HD 201507

Observation data Epoch J2000.0 Equinox ICRS
- Constellation: Equuleus
- Right ascension: 21^{h} 09^{m} 58.2645^{s}
- Declination: +02° 56′ 37.310″
- Apparent magnitude (V): 6.43±0.01

Characteristics
- Evolutionary stage: subgiant
- Spectral type: F5 IV
- U−B color index: +0.06
- B−V color index: +0.37

Astrometry
- Radial velocity (R_{v}): −42.8±2.4 km/s
- Proper motion (μ): RA: +48.902 mas/yr Dec.: +10.883 mas/yr
- Parallax (π): 15.2530±0.3122 mas
- Distance: 214 ± 4 ly (66 ± 1 pc)
- Absolute magnitude (M_{V}): +2.12

Details
- Mass: 1.45±0.23 M_{☉}
- Radius: 2.2±0.1 R_{☉}
- Luminosity: 9.147±0.21 L_{☉}
- Surface gravity (log g): 3.91±0.09 cgs
- Temperature: 6,846±233 K
- Metallicity [Fe/H]: +0.09 dex
- Rotational velocity (v sin i): 16.4±10.6 km/s
- Age: 1.21 Gyr
- Other designations: 13 G. Equulei, AG+02°2701, BD+02°4311, GC 29582, HD 201507, HIP 104481, HR 8095, SAO 126587

Database references
- SIMBAD: data

= HD 201507 =

High proper motion star in the constellation Equuleus

HD 201507, also designated HR 8095, is a white-hued star located in the equatorial constellation Equuleus. It has an apparent magnitude of 6.43, placing it near the limit for naked eye visibility. Parallax measurements place the object at a distance of 214 light years and it is currently drifting closer with a heliocentric radial velocity of -43 km/s.

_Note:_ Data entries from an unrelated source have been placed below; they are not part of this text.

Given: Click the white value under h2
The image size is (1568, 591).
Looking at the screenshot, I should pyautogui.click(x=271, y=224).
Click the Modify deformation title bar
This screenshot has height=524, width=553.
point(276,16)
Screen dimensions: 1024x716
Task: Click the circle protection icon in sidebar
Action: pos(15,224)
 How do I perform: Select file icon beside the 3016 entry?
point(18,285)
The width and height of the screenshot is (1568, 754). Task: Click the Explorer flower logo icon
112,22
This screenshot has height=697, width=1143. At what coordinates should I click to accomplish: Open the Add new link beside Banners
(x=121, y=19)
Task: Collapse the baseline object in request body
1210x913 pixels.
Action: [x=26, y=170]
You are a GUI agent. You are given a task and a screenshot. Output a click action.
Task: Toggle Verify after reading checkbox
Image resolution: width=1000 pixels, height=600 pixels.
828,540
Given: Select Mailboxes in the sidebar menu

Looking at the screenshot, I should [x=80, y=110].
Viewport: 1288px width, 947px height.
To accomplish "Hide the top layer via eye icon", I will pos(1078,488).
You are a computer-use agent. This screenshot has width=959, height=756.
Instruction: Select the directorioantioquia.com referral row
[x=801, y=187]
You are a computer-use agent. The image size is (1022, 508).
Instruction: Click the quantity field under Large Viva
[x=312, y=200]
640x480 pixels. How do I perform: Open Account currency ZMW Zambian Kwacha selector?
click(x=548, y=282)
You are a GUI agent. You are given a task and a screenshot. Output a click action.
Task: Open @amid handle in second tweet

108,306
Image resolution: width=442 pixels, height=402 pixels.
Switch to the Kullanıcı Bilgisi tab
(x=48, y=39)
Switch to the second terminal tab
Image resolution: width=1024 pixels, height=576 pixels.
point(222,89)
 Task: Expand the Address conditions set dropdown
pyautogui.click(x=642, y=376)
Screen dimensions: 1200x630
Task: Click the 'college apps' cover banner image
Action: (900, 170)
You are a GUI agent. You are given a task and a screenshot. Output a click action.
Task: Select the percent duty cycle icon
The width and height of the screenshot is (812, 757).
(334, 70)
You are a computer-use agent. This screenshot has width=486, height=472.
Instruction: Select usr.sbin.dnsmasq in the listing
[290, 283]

There have been disagreements in classifying the star's spectrum. Eugene A. Harlan found a spectral classification of F5 IV, indicating that it is a F-type subgiant that is evolving towards the red giant branch. On the other hand, Nancy Houk and Carrie Swift (1999) found a class of F2 V, indicating that it is still on the main sequence.

HD 201507 has 1.45 times the mass of the Sun and a slightly enlarged radius of 2.2 solar radius due to its evolved state. It shines with a luminosity of about 9 solar luminosity from its photosphere at an effective temperature of 6,846 K. HD 201507 is slightly metal enriched, with a metallicity 123% that of the Sun. This star has a modest projected rotational velocity of 16 km/s and is estimated to be 1.21 billion years old, only a quarter the age of the Sun.